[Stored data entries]
+ + +

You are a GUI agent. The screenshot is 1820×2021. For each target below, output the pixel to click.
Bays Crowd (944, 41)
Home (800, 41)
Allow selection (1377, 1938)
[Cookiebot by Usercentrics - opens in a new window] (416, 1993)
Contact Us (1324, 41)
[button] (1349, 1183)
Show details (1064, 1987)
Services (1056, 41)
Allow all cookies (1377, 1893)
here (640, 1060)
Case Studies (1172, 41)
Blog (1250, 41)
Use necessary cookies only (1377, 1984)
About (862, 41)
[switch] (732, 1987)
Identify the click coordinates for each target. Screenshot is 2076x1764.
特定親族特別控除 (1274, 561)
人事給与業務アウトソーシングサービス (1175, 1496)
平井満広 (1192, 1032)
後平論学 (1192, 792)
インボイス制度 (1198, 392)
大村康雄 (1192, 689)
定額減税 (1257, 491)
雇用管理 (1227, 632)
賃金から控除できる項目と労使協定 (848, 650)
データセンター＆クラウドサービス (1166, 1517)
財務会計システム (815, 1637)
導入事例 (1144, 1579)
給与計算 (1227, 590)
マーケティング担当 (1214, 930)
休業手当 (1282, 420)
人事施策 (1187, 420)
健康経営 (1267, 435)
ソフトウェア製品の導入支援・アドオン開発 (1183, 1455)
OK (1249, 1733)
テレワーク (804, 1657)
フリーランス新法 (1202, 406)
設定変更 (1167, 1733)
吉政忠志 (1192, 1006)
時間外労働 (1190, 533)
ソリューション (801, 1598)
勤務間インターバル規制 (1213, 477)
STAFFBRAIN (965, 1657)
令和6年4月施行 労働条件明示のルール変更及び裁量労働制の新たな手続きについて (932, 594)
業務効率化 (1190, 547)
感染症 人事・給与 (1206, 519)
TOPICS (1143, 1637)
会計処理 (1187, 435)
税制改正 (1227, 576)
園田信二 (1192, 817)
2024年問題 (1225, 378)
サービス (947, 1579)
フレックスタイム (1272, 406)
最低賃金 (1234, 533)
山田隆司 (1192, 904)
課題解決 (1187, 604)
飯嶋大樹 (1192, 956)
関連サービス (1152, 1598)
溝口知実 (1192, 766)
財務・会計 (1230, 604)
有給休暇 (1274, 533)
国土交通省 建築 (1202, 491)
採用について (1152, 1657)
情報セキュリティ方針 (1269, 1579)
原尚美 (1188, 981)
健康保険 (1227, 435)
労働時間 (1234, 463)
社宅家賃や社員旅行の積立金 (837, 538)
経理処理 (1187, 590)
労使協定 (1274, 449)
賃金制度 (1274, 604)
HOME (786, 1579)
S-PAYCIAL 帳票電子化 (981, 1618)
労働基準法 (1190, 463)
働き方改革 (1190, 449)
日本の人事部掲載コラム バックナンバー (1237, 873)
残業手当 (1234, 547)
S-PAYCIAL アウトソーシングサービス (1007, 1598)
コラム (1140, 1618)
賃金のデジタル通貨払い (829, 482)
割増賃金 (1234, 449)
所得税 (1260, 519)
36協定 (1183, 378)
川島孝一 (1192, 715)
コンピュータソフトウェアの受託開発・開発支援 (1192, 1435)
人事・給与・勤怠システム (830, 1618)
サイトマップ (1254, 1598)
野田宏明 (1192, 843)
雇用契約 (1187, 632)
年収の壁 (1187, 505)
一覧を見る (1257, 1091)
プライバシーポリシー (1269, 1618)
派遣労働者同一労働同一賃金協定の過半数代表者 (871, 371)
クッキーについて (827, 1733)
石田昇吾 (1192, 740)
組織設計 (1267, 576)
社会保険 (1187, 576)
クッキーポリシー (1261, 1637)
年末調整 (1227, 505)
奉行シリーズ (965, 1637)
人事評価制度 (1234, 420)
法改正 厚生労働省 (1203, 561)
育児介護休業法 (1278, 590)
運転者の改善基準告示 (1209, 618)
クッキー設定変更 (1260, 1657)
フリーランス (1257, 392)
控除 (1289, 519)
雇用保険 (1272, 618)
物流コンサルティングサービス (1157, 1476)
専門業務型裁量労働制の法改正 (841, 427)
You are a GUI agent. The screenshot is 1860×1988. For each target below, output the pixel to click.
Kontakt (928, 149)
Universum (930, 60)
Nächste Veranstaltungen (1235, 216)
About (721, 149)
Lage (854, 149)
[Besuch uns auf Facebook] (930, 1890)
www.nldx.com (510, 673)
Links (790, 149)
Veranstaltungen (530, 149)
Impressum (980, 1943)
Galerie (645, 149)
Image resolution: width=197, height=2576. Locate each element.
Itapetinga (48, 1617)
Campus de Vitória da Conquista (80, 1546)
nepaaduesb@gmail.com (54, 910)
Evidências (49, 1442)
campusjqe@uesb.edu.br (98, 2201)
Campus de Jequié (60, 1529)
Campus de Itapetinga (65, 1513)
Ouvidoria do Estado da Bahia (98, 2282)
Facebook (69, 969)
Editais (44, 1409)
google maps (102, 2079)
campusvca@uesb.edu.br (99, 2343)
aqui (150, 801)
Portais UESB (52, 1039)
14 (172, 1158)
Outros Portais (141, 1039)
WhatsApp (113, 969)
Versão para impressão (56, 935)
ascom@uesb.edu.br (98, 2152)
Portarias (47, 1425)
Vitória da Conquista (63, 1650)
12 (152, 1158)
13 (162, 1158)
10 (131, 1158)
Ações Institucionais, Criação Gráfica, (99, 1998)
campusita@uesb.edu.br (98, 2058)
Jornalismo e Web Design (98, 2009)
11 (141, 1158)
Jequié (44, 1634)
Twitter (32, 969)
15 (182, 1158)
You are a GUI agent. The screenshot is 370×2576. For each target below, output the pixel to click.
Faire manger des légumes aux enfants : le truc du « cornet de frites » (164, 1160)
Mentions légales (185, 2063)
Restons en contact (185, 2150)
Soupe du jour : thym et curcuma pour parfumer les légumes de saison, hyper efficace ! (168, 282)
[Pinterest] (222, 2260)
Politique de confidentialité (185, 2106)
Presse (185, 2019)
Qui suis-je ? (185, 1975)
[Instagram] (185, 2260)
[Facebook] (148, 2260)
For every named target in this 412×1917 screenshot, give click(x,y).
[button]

+ + +

**Assignment:**
Write out the line containing "Facebook (69, 969)" and every line after it through the end of the entries. Keep each one exactly as it is, and add nothing.

**Written answer:**
Facebook (69, 969)
Editais (44, 1409)
google maps (102, 2079)
campusvca@uesb.edu.br (99, 2343)
aqui (150, 801)
Portais UESB (52, 1039)
14 (172, 1158)
Outros Portais (141, 1039)
WhatsApp (113, 969)
Versão para impressão (56, 935)
ascom@uesb.edu.br (98, 2152)
Portarias (47, 1425)
Vitória da Conquista (63, 1650)
12 (152, 1158)
13 (162, 1158)
10 (131, 1158)
Ações Institucionais, Criação Gráfica, (99, 1998)
campusita@uesb.edu.br (98, 2058)
Jornalismo e Web Design (98, 2009)
11 (141, 1158)
Jequié (44, 1634)
Twitter (32, 969)
15 (182, 1158)
You are a GUI agent. The screenshot is 370×2576. For each target below, output the pixel to click.
Faire manger des légumes aux enfants : le truc du « cornet de frites » (164, 1160)
Mentions légales (185, 2063)
Restons en contact (185, 2150)
Soupe du jour : thym et curcuma pour parfumer les légumes de saison, hyper efficace ! (168, 282)
[Pinterest] (222, 2260)
Politique de confidentialité (185, 2106)
Presse (185, 2019)
Qui suis-je ? (185, 1975)
[Instagram] (185, 2260)
[Facebook] (148, 2260)
For every named target in this 412×1917 screenshot, give click(x,y).
[button]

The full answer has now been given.